Ona sakinleştirici etkisi olan ve sıkı
çalışmanın yorgunluğuyla birlikte uykuya dalmasına neden olan bir çay verir. Ve
o, genç yaşta olmayanlara, kızın bekaretini onu uyandırmadan kaldırarak hayalini
gerçekleştirmesini, onu deneyimin acısından korumak için önerir. Anlatıcı
soyunur, ama uykulu haldeki kızdan yararlanmaktan korkar.

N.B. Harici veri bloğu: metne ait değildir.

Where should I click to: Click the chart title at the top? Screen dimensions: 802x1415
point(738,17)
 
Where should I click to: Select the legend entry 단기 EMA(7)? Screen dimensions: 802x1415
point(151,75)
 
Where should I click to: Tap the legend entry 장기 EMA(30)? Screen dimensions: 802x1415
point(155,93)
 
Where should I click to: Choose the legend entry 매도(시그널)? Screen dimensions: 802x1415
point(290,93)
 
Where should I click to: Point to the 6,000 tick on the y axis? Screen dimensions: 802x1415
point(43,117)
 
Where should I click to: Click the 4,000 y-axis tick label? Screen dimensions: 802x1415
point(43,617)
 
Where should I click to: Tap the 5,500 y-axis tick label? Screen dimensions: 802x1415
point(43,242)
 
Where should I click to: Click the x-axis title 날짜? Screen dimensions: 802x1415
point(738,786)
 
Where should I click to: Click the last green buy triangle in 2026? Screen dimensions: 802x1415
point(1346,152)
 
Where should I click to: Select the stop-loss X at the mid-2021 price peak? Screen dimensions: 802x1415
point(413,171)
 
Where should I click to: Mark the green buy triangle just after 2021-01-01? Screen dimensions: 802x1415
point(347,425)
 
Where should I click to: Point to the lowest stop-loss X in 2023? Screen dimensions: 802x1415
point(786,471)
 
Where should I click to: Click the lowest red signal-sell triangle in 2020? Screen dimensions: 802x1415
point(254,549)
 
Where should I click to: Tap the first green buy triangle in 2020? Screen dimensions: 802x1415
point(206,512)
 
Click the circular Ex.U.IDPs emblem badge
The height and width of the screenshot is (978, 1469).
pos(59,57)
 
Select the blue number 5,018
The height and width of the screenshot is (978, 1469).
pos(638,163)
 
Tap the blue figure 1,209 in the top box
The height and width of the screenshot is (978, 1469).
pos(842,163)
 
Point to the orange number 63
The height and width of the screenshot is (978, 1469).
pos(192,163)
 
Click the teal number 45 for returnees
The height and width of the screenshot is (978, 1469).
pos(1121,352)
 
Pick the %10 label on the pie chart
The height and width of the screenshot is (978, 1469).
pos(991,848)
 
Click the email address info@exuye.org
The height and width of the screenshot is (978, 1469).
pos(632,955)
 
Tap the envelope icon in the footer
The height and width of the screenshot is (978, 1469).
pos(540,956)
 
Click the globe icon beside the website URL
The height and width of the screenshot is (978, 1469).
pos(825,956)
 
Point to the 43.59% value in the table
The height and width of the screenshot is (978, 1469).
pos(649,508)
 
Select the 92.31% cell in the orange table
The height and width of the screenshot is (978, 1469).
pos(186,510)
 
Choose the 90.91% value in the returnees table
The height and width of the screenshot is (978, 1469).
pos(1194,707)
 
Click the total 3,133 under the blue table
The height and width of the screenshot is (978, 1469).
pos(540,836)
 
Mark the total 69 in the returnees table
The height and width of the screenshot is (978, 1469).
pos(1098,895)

Anlatıcı tarafından bulunan çözüm
nedir? Kızın yanında uyur, başka bir kadının yanında uyuyormuş hissinin
tadını çıkarır. Ertesi sabah giyinir ve hiçbir şey söylemeden
ayrılır. Anlatıcı, yerel bir gazete köşe yazarıdır. Emekliliğini
talep eder. İş yerindeki arkadaşları büyük bir veda partisi hazırlar. Anlatıcı,
veda partisi tarafından o kadar etkilenir ki duygusallaşır. Ve parti
sonunda editörü emekli olmasını kabul etmez. Ve gazete için yazmaya söz
verir. Ancak veda partisine ve iş arkadaşları tarafından tanınmasına rağmen,
aklından bir şey çıkmaz: genç kız. Genç kadınla başka bir görüşme yapılmasını
ister. Ve yine, onu uyurken gördüğünde, aynı ritüeli gerçekleştirir, yani
onun yanında uyur ve ertesi sabah ayrılır.
Ve her gece ona dokunmadan kızın
uykusunu izleyerek geneleve döner. Ona deli gibi aşık olur. Bu sadece
bir tutku değildir, ama bu kızı gerçekten seviyordur. Bu aşk anılarınızı,
uyku duygularınızı, en soylularınızı yeniden canlandırır. Gazete köşesinde
romantik mektuplar yazmaya başlar ve izleyicilerinden olumlu tepkiler alır. Metinlerin
özel bir tadı vardır, artık eskinin en akılcı metinleri değildir. Kız
mı? Ona ne oldu? Pekala, burada durmam gerekecek.
Gabriel García Márquez'in “Benim
Hüzünlü Orospularım” keyifli bir kitap. Bir vuruşta
okuyabiliriz. Okuyucunun hiçbir şeyi kaçırmaması ve bu Nobel Edebiyatının
harika düzyazısını hissetmemesi için okumanın bu şekilde yapılması iyidir.